Proper dress is required
You should wear comfortable clothing, and opt for pants or shorts (because dresses and skirts can cause problems with the harness). Judge the weather, and wear layers you can remove if you get too hot. Bring sunglasses, and secure them with a strap. Same deal for regular glasses — contacts would be best for zipline day, but if you can’t wear them, hang on to your glasses with a lanyard.
Another must-have: closed-toe shoes that will stay on your feet (no flip-flops!). Chase is a longtime fan of the KEEN Newport sandals. “They have a tough toe guard, great grip, breathable, and comfortable,” he says. “All day long you can be on your feet, climbing trees, and landing on platforms.”
Take it one step at a time
“With most ziplining experiences, the goal is to reach a little further than you ever thought you would,” Chase says. “Whether that’s getting into the harness, climbing onto the ladder, or taking the zip, it’s a cause for celebration!”
Ziplining is a little bit scary –– and that’s part of the fun! But kids (and adults, for that matter) can get panicky and have a bad experience if they feel pressured to do more than they’re comfortable with. When you make your plans, remember your kids may need time to get comfortable and work up to making the leap. Feeling nervous is normal, but don’t force it if a child gets cold feet and doesn’t want to take the zip.
One KEEN teamer advises, “We’ve ziplined in both Costa Rica and Washington state. Both were fantastic experiences, but the Washington zipline was a lot smaller and less intimidating. Before you decide to go big, I’d find a smaller, local zipline and test your mettle there.
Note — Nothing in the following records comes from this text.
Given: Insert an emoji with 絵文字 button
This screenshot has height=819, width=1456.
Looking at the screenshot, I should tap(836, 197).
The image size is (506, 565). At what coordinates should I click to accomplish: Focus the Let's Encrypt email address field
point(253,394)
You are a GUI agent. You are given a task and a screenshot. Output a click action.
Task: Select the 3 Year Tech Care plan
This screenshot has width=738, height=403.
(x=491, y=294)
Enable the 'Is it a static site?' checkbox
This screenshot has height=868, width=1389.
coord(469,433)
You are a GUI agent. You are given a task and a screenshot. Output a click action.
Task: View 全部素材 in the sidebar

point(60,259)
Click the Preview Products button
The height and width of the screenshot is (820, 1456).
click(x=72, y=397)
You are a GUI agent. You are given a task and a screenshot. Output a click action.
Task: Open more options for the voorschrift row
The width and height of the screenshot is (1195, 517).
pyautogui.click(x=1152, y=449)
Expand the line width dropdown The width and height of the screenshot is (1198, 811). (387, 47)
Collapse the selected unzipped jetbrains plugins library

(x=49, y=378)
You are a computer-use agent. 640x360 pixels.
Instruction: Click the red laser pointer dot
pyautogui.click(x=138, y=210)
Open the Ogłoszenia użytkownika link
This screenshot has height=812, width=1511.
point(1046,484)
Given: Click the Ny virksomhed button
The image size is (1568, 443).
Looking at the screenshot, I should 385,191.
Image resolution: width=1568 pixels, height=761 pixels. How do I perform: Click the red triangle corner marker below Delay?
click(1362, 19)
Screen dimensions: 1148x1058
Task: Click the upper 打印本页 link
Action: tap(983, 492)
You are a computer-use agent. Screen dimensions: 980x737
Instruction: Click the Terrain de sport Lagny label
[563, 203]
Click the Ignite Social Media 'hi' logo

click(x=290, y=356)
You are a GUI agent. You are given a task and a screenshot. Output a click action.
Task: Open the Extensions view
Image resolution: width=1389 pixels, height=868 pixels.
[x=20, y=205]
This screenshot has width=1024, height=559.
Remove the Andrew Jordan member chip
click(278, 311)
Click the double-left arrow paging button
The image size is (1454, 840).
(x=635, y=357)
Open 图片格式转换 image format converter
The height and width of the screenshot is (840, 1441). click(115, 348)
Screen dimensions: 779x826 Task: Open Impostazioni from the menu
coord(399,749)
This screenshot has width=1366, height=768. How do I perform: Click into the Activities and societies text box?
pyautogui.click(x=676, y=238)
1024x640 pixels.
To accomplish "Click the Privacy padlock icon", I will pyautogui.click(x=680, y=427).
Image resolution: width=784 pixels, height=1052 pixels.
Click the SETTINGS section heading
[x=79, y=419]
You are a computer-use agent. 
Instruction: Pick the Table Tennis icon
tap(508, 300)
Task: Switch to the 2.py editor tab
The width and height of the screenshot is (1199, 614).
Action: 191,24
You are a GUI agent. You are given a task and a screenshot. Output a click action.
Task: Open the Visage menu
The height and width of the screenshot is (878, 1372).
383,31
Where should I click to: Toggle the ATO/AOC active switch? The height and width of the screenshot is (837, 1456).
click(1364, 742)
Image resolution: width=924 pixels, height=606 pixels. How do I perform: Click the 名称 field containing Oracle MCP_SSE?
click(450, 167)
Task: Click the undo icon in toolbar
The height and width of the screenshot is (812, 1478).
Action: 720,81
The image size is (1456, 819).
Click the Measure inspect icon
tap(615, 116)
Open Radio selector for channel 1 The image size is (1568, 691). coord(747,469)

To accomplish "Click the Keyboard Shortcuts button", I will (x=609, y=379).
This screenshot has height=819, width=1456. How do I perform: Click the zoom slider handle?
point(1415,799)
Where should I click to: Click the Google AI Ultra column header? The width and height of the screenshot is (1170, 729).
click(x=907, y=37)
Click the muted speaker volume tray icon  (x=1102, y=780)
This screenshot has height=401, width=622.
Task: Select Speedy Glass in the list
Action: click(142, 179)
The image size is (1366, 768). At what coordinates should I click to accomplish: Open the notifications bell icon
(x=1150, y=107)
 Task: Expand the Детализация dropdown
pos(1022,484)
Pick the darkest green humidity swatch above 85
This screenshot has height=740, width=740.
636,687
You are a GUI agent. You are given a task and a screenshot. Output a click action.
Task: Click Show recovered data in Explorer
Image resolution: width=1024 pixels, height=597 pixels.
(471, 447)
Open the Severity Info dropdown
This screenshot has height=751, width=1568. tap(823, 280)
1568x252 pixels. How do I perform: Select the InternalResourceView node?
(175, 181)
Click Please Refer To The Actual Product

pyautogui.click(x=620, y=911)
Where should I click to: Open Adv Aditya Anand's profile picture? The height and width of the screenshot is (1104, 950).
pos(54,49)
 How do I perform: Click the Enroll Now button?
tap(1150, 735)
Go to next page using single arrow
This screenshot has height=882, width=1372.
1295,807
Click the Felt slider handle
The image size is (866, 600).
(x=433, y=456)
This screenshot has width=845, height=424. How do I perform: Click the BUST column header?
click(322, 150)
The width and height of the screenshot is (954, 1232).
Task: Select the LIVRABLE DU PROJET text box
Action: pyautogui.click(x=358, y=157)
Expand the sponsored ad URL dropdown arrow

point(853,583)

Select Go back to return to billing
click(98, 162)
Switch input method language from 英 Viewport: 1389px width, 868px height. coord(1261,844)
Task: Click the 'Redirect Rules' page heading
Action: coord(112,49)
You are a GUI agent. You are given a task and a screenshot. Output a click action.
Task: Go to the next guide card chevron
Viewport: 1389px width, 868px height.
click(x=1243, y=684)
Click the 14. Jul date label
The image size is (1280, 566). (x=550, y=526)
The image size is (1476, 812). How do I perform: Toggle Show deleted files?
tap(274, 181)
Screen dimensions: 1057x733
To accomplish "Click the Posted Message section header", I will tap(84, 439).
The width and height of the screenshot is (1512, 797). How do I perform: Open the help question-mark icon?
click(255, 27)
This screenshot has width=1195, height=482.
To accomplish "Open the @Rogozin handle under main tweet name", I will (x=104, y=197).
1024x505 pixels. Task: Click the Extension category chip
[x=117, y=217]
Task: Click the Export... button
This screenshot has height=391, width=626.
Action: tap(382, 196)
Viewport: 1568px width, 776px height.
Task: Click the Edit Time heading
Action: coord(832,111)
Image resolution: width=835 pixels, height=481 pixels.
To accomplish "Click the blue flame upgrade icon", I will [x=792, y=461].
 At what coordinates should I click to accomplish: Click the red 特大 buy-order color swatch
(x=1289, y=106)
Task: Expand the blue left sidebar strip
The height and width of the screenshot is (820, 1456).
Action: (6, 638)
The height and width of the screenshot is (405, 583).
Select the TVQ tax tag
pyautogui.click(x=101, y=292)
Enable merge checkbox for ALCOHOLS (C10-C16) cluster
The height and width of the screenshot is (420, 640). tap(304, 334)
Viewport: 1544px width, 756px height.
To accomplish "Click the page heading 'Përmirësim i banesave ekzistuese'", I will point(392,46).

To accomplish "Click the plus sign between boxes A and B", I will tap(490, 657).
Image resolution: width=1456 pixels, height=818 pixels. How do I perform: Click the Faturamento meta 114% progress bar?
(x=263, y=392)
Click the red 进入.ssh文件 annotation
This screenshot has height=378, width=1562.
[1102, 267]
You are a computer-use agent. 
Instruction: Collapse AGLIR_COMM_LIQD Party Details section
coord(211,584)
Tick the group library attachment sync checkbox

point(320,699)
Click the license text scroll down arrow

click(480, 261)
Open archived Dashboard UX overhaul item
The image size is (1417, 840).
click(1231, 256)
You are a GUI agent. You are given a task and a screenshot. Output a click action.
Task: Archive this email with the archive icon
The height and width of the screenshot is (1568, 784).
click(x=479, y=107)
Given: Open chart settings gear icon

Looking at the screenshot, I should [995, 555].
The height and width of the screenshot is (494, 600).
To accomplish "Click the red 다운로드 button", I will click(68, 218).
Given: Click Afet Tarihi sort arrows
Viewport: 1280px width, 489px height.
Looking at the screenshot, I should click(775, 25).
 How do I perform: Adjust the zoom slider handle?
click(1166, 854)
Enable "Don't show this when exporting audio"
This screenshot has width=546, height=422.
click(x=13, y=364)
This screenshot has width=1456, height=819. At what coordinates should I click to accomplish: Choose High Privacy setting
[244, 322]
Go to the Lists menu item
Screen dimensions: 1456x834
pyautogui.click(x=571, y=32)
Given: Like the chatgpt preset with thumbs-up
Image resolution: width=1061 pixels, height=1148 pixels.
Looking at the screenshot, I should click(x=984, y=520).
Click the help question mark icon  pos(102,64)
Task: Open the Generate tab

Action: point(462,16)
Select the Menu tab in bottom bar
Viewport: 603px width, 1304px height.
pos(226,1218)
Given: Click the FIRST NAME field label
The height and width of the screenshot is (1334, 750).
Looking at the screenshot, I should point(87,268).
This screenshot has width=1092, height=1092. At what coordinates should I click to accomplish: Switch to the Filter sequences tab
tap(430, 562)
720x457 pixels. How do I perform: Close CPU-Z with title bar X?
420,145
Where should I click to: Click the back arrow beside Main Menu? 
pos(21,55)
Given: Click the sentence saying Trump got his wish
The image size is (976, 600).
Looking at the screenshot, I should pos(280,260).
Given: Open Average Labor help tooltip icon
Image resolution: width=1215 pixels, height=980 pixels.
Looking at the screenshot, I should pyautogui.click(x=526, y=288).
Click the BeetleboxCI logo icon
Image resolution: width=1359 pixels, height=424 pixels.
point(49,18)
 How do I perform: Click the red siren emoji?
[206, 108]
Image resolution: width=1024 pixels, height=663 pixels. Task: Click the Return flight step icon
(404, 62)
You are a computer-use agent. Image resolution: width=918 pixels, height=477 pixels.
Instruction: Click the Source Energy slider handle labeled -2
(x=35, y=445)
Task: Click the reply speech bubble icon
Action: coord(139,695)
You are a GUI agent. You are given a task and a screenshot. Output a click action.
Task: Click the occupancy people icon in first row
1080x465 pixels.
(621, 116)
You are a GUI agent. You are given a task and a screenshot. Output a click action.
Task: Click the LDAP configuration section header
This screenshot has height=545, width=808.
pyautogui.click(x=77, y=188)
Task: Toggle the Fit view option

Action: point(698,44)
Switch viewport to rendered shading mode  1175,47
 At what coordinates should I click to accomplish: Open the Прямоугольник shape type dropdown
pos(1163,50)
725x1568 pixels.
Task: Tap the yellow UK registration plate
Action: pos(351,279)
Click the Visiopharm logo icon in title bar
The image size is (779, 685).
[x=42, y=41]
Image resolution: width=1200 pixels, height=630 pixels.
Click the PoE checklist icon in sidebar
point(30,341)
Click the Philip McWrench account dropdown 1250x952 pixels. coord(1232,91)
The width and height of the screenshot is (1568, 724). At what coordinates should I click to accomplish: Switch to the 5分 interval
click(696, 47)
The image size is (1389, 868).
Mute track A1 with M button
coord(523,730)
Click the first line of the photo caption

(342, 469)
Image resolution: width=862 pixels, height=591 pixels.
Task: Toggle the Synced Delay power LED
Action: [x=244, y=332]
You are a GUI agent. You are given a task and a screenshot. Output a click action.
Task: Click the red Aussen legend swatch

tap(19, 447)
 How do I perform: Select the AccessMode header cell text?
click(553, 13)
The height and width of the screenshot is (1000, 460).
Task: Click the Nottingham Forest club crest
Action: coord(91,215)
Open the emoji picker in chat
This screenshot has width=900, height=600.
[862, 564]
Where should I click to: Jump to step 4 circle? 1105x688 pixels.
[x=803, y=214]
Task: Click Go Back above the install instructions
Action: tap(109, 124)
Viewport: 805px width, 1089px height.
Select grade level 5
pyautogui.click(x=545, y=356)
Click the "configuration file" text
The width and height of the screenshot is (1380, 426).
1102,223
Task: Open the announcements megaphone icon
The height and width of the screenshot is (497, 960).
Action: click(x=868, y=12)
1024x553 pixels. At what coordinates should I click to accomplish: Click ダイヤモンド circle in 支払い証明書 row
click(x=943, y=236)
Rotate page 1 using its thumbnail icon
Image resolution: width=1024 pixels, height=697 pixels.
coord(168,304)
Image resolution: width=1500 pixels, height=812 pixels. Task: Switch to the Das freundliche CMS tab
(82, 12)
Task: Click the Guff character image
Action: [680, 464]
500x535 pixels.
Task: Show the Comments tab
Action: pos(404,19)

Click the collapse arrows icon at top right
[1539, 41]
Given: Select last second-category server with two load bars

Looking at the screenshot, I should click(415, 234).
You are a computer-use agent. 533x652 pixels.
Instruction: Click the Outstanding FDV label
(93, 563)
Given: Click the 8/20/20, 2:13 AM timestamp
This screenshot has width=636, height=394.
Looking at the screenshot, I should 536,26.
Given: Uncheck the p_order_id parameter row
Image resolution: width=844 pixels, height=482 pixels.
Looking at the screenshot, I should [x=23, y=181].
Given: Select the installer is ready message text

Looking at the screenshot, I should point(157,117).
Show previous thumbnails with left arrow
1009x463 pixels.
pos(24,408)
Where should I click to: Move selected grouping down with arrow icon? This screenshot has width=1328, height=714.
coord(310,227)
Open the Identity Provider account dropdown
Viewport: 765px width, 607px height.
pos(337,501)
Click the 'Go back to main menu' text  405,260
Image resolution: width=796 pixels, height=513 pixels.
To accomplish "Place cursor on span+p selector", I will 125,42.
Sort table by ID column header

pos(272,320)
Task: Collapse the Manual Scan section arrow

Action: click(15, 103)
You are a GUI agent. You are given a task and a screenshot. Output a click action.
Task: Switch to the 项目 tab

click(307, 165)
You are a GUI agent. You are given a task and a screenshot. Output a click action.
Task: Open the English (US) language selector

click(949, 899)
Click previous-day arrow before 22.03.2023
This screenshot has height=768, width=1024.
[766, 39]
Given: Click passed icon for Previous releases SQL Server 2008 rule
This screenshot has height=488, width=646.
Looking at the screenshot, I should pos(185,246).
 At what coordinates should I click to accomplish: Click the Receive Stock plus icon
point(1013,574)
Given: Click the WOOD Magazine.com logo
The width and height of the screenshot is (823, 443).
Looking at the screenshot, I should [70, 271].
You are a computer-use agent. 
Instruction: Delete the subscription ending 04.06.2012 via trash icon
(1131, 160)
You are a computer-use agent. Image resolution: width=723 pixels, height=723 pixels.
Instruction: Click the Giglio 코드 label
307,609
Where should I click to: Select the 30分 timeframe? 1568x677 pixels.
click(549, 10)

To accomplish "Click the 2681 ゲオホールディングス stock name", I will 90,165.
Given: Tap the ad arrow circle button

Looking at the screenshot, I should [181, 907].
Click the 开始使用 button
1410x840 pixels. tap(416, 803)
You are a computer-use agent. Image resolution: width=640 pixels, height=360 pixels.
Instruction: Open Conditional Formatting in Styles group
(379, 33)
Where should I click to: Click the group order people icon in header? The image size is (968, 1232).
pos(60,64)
Once you know everyone enjoys it, build it into a big vacation!”
Prepare to be out for hours
“The big one is go to the bathroom before you start, especially before putting on the harness,” says Chase. That’s because it can take longer than you might think. “Parents should remember that tours can last from an hour to several hours, depending on the tour. Guides will check on this as they reach the midway point. By design, most tours have back out points if need be between zip, sky-bridges, and other elements.”
And because you’ll be out for so long, eat a good meal before you show up. “As a guide, I’d always keep an energy bar and water on hand just in case someone was feeling fatigued. Ziplining is not strenuous, but you should come fueled.”
This is far from everything you need to know to pull off a zipline adventure — but it’s a great start to get you daydreaming about your own flying squirrel moment. And if you do take the zip and have an awesome time, remember to tip your guide!